[Rows for locating text and elements]
───

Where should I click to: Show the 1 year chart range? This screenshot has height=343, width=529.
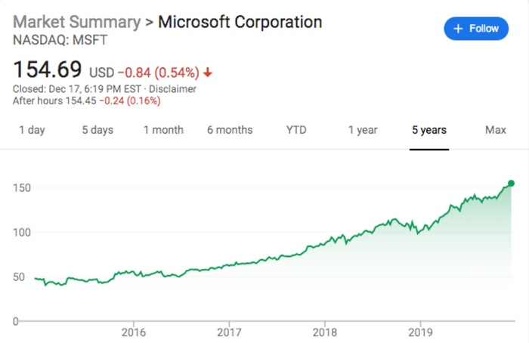pos(363,130)
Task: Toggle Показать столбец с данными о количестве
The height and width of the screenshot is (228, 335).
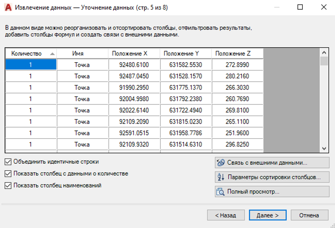Action: 8,174
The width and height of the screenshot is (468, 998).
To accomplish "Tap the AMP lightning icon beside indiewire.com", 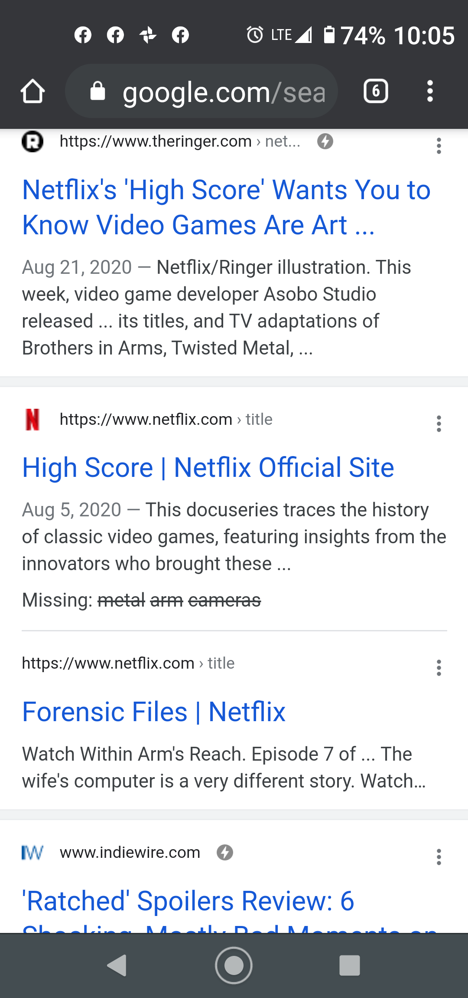I will click(225, 853).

───

● WHAT YOU WILL DO:
Tally the lines in the rows above that contain the string "width", and give only the number.

● ANSWER IN FULL:
3